Mit dieser Suchmaske können Radler bald ihre Ausflüge planen.
Screenshot Radnetzplaner MV Mit dieser Suchmaske können Radler bald ihre Ausflüge planen.

Um die Enttäuschung gleich vorwegzunehmen: Die Punktlandung ist missglückt. Zum 1.  Juni wollte das Verkehrsministerium den virtuellen Radnetzplaner MV freischalten. Stattdessen muss die halböffentliche Testphase um einige Wochen verlängert werden. Dafür allerdings sind noch mehrere Hundert Online-Zugänge zu haben.

Wer die Internetseite schon jetzt nutzen oder an ihrer Verfeinerung mitwirken will, sollte sich über das Regierungsportal per Mail die Zugangsdaten anfordern. Es kann ein, zwei Tage dauern, bis Benutzername und Passwort im Postfach liegen. Doch dann steht der Routenplanung nichts mehr im Weg .

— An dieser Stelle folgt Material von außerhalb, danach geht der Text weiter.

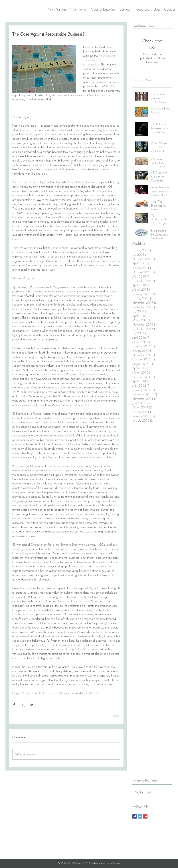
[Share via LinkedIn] (32, 705)
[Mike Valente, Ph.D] (62, 9)
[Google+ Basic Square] (145, 816)
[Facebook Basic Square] (135, 816)
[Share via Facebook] (14, 705)
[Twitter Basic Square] (140, 816)
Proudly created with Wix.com (104, 863)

„Einfach nur die Punkte A und B verbinden? Wir wollen viel mehr“, sagt Michael Wolf. Der Jungingenieur hat an der Hochschule Neubrandenburg Geoinformatik und Geodäsie studiert und arbeitet in Schwerin beim Zweckverband elektronische Verwaltung im Bereich Geodatenmanagement. Dort wurden zunächst alle für Radler geeigneten Pisten erfasst: Straßen beispielsweise, auf denen nicht mehr als 2000 Fahrzeuge pro Tag unterwegs sein dürfen; Radwege entlang der Straßen; landwirtschaftliche Wege; Forstwege – summa summarum etliche Tausend Kilometer. Hinzu kamen alle von Touristikern als Touren konzipierten Strecken wie Tollensesee-, Müritz- oder Peenetal-Rundweg, Hotels, Pensionen, Zeltplätze, Bett-und-Bike-Betriebe, Gasthäuser, Ausflugsziele und so weiter und so fort – also alles, was als Start, Ziel oder Zwischenstation taugt.

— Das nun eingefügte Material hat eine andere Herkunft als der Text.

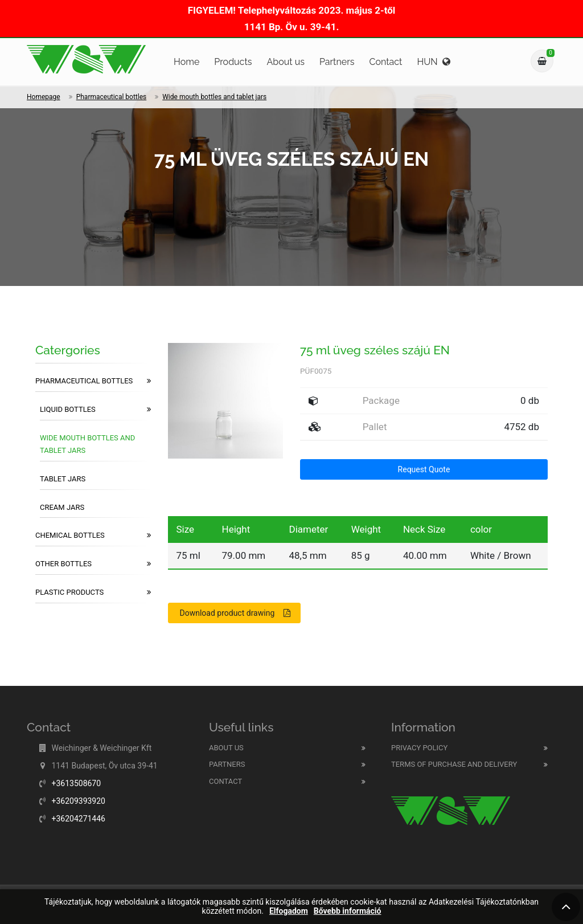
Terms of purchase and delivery (454, 764)
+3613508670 (76, 783)
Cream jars (62, 507)
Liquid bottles (95, 410)
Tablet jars (63, 479)
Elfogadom (289, 911)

Möglichst viele und ausgeklügelte Varianten

All diese Daten können unter verschiedenen Aspekten zu Radtouren kombiniert werden, wie Michael Wolf erklärt. Die bekannte Start-Ziel-Suche mit Adresseingabe ist – etwa für Schul- oder Arbeitswege – ebenso möglich, wie das Festlegen einer ausgefeilten Route, die jede naheliegende Sehenswürdigkeit ansteuert. Umwege können per Mausklick eingebaut oder alle fahrbaren Wege in einem bestimmten Umkreis ermittelt werden. Wer gern etwas in der Hand hält, kann alle Touren auf Papier ausdrucken. Sie lassen sich aber auch in alle gängigen GPS- und Routingformate übertragen und digital nutzen. Der Radnetzplaner soll einheimischen wie auswärtigen Radfahrern dienen, oder auch den Gastwirten und Herbergsbetreibern, die ihren Gästen Touren in der Umgebung empfehlen wollen.

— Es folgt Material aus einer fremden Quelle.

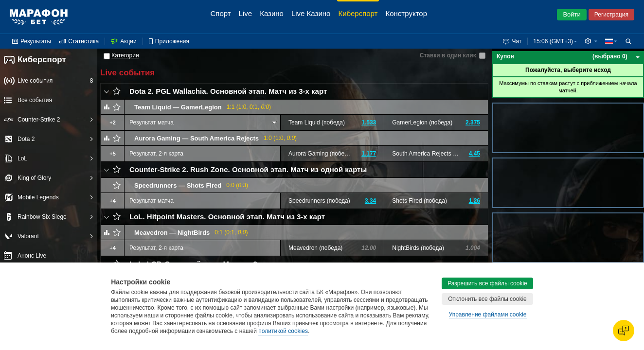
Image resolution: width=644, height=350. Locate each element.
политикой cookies (283, 331)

Wie einfach das Ganze zu handhaben ist? Noch wird daran gearbeitet, die Seiten etwas benutzerfreundlicher zu gestalten. Das sei, wie Michael Wolf sagt, keine ganz einfache Aufgabe angesichts des Anspruchs, möglichst viele und ausgeklügelte Such-Varianten anzubieten. Er sträubt sich ein wenig, zu erklären, wen denn ein Techniker im Blick hat, wenn er Orientierungssysteme im Internet schafft. Schließlich rückt er doch damit heraus: Die Messlatte liegt beim unter Programmierern berühmten DAU, dem „Dümmsten Anzunehmenden User“. Damit eben jeder künftig mit dem Radnetzplaner MV zurechtkommt, musste der Probebetrieb noch etwas verlängert werden.